- **What is being asked**
Rewrite the entries from the line containing "The image size is (1568, 731)." through the line containing "Looking at the", replacing "Paint Bucket tool" with "Fill tool" and changing nothing else. Give only those lines.
☆ ☆ ☆ ☆
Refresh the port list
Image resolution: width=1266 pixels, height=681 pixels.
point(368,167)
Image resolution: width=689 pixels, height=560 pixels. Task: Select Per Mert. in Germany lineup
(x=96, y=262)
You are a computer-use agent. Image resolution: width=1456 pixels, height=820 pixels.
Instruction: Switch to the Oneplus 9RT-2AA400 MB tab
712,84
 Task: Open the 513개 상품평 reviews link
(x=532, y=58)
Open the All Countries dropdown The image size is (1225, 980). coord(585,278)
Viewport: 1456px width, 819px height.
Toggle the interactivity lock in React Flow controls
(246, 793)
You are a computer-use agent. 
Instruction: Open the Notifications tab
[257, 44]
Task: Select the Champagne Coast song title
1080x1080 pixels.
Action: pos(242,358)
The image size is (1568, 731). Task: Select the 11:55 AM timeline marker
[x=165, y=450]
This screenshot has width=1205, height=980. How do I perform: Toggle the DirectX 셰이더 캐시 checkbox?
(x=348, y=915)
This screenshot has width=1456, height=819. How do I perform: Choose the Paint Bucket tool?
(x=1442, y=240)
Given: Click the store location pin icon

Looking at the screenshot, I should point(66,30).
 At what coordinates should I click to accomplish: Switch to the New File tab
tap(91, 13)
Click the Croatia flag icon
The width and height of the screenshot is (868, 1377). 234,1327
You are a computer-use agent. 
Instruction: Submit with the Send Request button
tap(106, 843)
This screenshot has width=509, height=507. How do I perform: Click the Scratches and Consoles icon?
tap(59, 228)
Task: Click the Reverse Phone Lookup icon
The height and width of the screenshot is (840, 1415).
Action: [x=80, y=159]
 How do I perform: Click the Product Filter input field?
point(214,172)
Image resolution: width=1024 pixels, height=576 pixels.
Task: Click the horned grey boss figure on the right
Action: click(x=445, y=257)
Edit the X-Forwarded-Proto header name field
☆ ☆ ☆ ☆
- **Solved exercise**
The image size is (1568, 731). Task: Select the 11:55 AM timeline marker
[x=165, y=450]
This screenshot has width=1205, height=980. How do I perform: Toggle the DirectX 셰이더 캐시 checkbox?
(x=348, y=915)
This screenshot has width=1456, height=819. How do I perform: Choose the Fill tool?
(x=1442, y=240)
Given: Click the store location pin icon

Looking at the screenshot, I should point(66,30).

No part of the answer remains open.